Recipe of the Week

Recipe of the week: Warming Veggie Ramen

This week's delicious recipe is a scrumptious veggie ramen; a simple, perfect and healthy weekday supper. Soy eggs crown this dish. Top tip! Curing the eggs in advance will save time when cooking.

PREP TIME: 30 minutes (plus 2 hours curing time). COOK TIME: 2 hours. SERVES: 4


Soy Eggs - inspired by Christina Tosi (Momofuku restaurant):

200ml warm water

A small piece fresh ginger peeled and finely grated

2 tablespoons caster sugar

2 tablespoons sweet vinegar

300ml low salt soy sauce

4 Clarence Court Large Burford Brown eggs


2 litres vegetable stock

5cm piece fresh root ginger, peeled

3 cloves garlic, peeled

30g dried mushrooms (shiitake)

2 tablespoons tamari or soy sauce

2 tablespoons dried dulse seaweed (optional)

To make the soup:

3 tablespoon vegetable oil

1 brown onion, peeled and sliced

2 cloves garlic, peeled and sliced

1 red pepper, sliced into strips

150g fresh shiitake mushrooms, cut in half

1 red chilli, deseeded and sliced

1 tablespoon brown miso

1 tablespoon peanut butter

225g pack of firm smoked tofu

1 tablespoon cornflour

3 tablespoons sesame seeds, toasted

4 nests ramen noodles

300g mixed sprouting broccoli, sprouting cauliflower or asparagus, chopped

4 small bok choi, pak choi, cut in half

125g baby spinach

Sesame oil

Your choice of dried seaweed


Start by making the soy eggs. In a large bowl whisk together the warm water, grated ginger and sugar to dissolve. Then stir in the vinegar and soy sauce. Boil the eggs to your liking (soft boiled in preferable with ramen) then run them under cold water until chill. Carefully peel the eggs and add to the bowl of soy sauce marinade. Place a plate on top of the eggs if needed to make sure they are fully submerged. Place the bowl in the fridge for 2-6 hours.
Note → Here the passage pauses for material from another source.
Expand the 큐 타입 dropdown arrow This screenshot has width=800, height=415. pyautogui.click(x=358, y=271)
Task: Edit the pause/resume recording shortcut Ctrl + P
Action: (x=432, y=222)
To make the broth, pour the vegetable stock into a large saucepan, bring to the boil and simmer on a low heat. Place a large frying pan on a medium heat. Add the ginger and garlic to the pan and dry fry for a minutes until smelling delicious and tip into the pan of stock. Add the dried mushrooms, tamari or soy sauce and the dried seaweed if using. Leave the broth to simmer on a low heat whilst you make the soup base.
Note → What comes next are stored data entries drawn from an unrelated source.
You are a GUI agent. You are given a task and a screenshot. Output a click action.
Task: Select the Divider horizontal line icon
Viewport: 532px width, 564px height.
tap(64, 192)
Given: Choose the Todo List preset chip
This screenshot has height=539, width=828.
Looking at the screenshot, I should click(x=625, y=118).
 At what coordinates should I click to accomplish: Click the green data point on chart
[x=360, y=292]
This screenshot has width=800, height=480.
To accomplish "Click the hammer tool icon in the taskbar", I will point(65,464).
Place another saucepan on a medium heat, add 1 tablespoon vegetable oil followed by the onions. Stir fry for 3 minutes then add the garlic and peppers. Stir fry for a further 3 minutes then add the mushrooms and chilli. Continue to fry for a further 5 minutes. Then stir in the miso and peanut butter, turn the heat down to low.
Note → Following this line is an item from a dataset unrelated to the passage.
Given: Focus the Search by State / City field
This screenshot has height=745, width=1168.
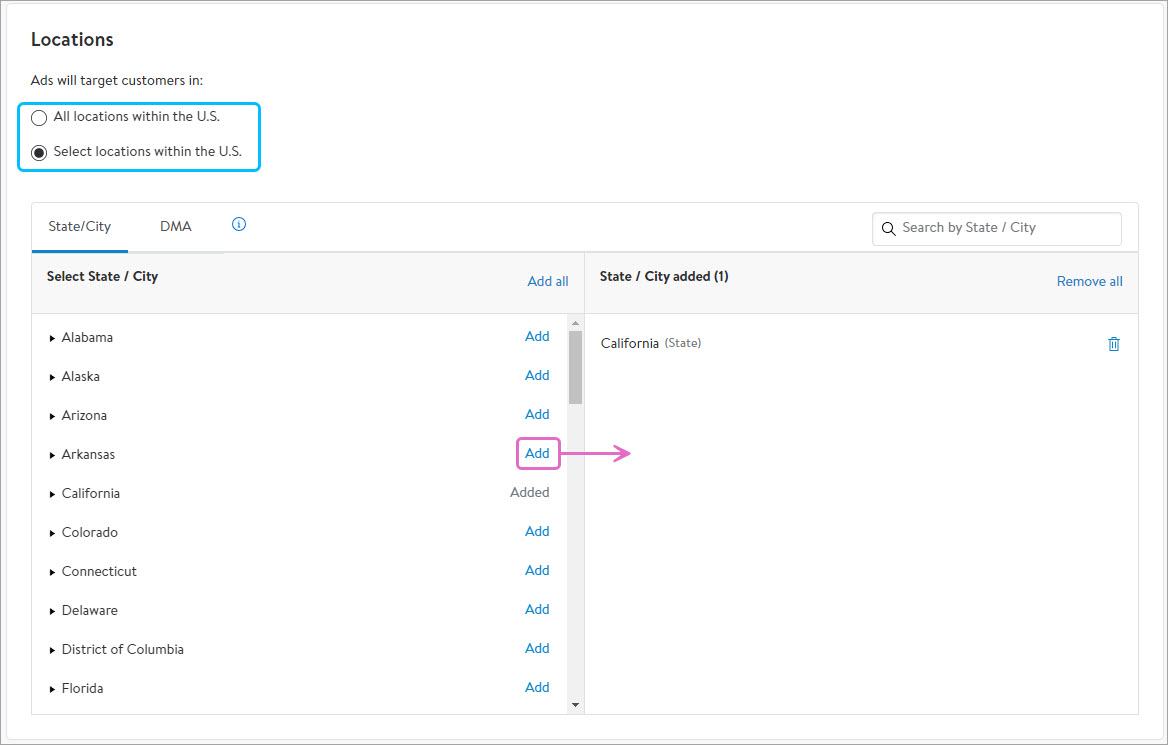Looking at the screenshot, I should (x=1005, y=228).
Strain the stock into the pan of fried vegetables. Turn up the heat to bring to the boil then reduce to a simmer whilst you prep the other ingredients. Slice the tofu and dust the slices lightly in cornflour. Place a frying pan on the hob and add 2 tablespoons vegetable oil. Fry the tofu slices in batches on each side until golden. Scatter a few tablespoons of sesame seeds on to a plate and roll the cooked tofu slices in it and place to one side.

Cook the noodles according to packet instructions (usually boil for 1 minute then rinse in cold water) and leave until needed saucepan or heat proof bowl.

When it’s nearly time to serve, turn up the heat on the soup and add the chopped greens and cook for 1 minute, then add the bok choi halves and cook for a further 4 minutes until tender. Stir in the spinach and turn off the heat.

Reheat the noodles by pouring boiling water on them then draining and tossing in a little toasted sesame oil. Arrange the noodles in your serving bowls then add the cooked vegetables and tofu. Pour over the hot soup.